## The input:
----------

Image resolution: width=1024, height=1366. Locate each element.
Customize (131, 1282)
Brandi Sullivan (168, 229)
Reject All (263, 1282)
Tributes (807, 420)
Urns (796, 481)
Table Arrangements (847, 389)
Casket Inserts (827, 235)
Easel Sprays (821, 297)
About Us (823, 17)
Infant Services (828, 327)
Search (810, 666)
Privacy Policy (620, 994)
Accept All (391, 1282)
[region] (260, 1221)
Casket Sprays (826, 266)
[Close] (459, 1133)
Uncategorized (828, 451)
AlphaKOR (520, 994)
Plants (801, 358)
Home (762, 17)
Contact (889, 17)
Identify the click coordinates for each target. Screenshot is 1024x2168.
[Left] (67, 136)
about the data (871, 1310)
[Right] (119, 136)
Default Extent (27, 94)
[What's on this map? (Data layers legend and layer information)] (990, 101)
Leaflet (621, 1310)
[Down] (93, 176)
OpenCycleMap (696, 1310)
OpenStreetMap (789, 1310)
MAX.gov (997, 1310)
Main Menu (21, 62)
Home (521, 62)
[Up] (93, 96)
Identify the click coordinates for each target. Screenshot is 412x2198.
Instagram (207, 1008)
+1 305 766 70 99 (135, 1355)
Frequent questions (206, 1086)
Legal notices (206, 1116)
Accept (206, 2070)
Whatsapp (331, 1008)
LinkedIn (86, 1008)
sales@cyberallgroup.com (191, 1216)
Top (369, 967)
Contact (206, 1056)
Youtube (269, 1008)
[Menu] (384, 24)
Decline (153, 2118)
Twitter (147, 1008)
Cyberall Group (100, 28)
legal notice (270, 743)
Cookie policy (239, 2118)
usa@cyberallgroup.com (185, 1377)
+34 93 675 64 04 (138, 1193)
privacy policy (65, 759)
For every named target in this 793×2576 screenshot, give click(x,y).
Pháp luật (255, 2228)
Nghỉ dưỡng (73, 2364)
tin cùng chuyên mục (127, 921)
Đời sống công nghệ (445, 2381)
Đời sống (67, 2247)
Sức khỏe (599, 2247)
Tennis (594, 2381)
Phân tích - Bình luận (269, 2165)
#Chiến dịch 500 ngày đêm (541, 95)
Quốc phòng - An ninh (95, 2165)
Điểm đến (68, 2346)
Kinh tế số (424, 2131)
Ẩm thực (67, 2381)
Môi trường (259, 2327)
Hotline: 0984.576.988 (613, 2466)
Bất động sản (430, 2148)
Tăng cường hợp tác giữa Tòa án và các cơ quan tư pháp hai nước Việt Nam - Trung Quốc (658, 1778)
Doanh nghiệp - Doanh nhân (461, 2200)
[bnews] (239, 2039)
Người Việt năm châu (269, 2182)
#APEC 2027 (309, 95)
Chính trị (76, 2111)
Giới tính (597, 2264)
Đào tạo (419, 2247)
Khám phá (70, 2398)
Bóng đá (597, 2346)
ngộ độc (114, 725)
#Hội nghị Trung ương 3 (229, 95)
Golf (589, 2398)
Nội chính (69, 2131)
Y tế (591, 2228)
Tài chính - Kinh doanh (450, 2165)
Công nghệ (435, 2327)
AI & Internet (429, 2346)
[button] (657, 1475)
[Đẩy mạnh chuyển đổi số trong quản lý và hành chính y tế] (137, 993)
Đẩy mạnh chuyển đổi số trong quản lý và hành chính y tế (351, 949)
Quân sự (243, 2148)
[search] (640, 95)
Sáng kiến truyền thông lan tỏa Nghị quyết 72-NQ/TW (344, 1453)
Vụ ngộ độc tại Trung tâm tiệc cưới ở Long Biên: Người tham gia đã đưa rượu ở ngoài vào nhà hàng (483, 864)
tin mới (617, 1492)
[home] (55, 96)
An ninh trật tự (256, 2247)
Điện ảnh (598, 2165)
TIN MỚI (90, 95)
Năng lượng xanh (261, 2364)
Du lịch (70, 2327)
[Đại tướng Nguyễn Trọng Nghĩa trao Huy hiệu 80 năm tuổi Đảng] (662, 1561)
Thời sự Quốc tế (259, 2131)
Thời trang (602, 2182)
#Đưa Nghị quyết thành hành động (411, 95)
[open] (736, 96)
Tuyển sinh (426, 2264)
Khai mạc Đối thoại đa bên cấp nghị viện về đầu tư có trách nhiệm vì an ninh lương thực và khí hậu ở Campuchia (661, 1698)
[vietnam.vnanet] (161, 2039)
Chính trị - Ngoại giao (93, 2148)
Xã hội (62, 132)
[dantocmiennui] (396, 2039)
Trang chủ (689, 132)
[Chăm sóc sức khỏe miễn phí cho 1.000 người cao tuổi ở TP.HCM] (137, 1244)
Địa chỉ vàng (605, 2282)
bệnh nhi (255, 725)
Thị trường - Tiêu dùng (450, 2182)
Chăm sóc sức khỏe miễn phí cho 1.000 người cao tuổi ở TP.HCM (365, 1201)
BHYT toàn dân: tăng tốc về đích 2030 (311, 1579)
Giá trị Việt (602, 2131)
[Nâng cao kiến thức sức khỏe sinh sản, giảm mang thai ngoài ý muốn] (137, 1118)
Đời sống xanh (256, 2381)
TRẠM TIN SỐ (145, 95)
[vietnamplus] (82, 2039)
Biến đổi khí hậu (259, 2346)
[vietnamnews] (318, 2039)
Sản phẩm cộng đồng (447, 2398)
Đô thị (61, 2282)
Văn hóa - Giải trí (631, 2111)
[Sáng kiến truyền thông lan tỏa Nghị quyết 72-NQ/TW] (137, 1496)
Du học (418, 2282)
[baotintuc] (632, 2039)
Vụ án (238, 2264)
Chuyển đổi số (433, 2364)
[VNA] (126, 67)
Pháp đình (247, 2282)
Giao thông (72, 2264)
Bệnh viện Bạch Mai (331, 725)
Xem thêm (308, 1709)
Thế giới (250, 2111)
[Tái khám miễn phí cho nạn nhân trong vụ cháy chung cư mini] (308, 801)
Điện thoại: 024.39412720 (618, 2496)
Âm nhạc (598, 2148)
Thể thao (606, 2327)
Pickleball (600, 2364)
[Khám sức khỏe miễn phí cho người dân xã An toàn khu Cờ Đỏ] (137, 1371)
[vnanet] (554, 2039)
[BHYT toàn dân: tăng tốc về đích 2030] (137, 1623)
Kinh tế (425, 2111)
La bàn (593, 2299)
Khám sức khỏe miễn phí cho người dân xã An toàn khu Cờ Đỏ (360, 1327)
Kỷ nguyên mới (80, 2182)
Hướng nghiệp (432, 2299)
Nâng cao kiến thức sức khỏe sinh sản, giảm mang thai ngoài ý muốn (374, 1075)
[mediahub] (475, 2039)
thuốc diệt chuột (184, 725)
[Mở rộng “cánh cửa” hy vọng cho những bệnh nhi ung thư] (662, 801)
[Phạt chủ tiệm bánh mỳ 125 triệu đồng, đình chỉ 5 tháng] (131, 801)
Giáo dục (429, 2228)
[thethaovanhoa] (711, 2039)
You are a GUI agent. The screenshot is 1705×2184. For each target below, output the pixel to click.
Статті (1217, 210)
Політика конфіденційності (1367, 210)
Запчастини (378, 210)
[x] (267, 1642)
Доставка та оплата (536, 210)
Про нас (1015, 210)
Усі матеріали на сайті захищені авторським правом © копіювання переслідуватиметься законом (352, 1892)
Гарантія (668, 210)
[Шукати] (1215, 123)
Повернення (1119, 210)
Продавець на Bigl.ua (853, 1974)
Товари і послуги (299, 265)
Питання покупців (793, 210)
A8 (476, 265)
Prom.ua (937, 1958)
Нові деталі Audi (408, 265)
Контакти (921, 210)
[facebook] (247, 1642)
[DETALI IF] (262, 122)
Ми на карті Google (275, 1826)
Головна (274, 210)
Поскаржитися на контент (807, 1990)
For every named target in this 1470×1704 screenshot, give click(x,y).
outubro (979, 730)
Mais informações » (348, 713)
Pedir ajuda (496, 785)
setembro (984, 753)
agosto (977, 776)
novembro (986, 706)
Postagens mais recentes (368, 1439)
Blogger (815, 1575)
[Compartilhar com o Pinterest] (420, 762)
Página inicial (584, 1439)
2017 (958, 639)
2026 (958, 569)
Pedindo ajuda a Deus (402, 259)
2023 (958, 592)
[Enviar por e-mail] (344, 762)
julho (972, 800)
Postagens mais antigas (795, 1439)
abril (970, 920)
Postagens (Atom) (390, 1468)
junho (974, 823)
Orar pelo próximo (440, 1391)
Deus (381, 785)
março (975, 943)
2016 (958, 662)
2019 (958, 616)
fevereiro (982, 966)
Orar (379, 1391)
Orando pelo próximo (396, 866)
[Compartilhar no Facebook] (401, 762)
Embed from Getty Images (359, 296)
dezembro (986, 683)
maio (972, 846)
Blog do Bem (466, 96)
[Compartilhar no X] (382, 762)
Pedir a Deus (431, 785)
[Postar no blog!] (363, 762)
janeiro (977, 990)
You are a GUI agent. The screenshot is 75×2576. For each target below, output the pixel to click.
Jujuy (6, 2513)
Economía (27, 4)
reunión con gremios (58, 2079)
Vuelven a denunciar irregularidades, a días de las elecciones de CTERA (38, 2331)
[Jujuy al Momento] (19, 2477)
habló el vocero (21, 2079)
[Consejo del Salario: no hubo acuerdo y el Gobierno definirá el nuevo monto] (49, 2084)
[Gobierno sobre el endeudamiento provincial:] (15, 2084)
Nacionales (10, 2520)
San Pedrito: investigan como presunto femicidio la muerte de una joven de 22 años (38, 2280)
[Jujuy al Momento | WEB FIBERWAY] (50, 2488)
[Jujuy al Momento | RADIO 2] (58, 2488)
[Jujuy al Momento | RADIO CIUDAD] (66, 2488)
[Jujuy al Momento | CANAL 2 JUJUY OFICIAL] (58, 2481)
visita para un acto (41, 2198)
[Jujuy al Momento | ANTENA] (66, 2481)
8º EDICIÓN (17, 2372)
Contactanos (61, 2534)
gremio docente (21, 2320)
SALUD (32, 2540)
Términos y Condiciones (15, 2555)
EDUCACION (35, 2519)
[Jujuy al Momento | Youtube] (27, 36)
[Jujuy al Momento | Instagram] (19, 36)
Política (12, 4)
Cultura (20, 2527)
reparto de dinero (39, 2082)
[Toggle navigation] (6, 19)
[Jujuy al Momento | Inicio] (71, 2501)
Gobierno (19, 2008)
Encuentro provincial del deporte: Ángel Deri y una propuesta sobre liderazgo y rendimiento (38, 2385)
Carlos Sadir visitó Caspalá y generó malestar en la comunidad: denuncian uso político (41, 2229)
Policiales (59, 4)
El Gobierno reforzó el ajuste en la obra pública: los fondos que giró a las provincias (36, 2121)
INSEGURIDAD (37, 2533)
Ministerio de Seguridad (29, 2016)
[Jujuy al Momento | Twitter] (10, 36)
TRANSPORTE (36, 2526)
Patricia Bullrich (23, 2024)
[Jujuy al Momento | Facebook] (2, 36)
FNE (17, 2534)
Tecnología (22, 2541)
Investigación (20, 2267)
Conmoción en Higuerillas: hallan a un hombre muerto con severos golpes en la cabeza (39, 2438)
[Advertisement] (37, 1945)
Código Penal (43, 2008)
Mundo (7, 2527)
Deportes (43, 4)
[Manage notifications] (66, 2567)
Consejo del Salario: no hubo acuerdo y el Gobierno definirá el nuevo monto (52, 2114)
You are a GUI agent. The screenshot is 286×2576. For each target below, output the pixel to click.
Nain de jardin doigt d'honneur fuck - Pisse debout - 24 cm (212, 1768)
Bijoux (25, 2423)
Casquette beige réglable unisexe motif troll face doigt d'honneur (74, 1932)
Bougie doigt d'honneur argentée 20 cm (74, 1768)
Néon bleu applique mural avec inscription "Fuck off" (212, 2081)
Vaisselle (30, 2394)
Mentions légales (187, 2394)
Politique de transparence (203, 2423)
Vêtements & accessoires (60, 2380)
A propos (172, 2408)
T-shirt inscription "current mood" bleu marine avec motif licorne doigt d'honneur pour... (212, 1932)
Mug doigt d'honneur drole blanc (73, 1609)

----------

## Exercise description:
Copy only the lines in the listing that contain "sống".

## Completed task:
Đời sống công nghệ (445, 2381)
Đời sống (67, 2247)
Đời sống xanh (256, 2381)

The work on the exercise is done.